_About this exercise_
Exact reproduction required: the lines below from the line with "This screenshot has width=1229, height=702." to the line with "You are a computer-use agent. This", both ends included, and no others.

_Available data_
########
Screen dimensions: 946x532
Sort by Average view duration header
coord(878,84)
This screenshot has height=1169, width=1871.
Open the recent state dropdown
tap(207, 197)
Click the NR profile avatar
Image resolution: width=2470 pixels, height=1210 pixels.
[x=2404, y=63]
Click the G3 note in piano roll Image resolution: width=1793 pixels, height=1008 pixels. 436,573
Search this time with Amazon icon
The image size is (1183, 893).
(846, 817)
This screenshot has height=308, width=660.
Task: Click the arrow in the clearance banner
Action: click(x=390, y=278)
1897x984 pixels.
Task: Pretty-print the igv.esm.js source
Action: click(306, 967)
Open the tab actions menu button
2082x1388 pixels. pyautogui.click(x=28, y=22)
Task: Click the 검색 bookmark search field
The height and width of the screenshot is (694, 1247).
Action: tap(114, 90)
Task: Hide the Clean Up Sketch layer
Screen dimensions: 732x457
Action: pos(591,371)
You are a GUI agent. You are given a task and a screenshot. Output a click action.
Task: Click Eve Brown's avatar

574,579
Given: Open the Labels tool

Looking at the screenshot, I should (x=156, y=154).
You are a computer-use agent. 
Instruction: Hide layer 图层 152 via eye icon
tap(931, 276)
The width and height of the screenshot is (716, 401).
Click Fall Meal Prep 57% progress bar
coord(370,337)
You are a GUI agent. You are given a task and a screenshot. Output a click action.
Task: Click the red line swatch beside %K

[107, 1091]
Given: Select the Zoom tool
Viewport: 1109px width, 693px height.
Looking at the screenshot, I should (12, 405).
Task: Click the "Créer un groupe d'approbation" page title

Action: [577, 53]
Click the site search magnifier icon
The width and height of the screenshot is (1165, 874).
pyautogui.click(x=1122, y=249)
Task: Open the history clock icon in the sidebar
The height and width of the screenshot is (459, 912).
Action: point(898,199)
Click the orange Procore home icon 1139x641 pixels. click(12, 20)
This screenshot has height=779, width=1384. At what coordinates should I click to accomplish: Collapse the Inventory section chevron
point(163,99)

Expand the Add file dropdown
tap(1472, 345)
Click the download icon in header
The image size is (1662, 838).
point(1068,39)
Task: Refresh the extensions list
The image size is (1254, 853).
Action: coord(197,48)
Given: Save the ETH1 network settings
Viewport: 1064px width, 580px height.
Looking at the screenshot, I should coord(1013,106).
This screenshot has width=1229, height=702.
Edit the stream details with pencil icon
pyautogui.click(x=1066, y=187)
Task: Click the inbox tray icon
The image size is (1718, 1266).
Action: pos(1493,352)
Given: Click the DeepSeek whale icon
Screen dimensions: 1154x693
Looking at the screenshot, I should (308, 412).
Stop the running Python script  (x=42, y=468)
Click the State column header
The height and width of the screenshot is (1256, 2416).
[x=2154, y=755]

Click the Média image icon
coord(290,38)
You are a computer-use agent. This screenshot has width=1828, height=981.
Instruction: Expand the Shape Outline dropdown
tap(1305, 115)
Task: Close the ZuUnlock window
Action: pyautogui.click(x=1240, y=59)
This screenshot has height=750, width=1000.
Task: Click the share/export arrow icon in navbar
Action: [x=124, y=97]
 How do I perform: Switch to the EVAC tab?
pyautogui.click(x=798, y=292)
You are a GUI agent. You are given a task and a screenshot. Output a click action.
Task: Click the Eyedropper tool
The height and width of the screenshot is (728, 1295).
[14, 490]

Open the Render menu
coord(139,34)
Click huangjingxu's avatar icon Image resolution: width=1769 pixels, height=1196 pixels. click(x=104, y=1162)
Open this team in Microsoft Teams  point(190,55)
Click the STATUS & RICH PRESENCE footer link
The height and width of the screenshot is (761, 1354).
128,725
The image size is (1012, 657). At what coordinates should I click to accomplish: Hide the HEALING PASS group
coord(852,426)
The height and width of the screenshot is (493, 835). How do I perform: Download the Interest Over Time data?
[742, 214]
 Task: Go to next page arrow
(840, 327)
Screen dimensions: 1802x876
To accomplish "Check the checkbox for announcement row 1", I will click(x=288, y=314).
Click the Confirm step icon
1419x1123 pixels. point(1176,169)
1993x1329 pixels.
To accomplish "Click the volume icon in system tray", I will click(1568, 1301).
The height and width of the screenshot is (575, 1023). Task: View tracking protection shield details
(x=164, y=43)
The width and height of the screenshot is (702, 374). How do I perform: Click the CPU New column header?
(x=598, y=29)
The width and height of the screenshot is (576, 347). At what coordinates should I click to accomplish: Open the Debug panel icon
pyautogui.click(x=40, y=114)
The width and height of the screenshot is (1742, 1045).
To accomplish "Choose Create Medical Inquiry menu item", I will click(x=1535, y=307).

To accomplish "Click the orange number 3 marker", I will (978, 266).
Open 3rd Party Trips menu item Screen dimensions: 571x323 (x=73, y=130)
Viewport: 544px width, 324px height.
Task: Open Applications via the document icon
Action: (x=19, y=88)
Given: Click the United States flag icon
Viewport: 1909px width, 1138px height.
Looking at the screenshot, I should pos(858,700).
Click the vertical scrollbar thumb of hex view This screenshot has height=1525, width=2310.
########
_Expected answer_
This screenshot has width=1229, height=702.
Edit the stream details with pencil icon
pyautogui.click(x=1066, y=187)
Task: Click the inbox tray icon
The image size is (1718, 1266).
Action: pos(1493,352)
Given: Click the DeepSeek whale icon
Screen dimensions: 1154x693
Looking at the screenshot, I should (308, 412).
Stop the running Python script  (x=42, y=468)
Click the State column header
The height and width of the screenshot is (1256, 2416).
[x=2154, y=755]

Click the Média image icon
coord(290,38)
You are a computer-use agent. This screenshot has width=1828, height=981.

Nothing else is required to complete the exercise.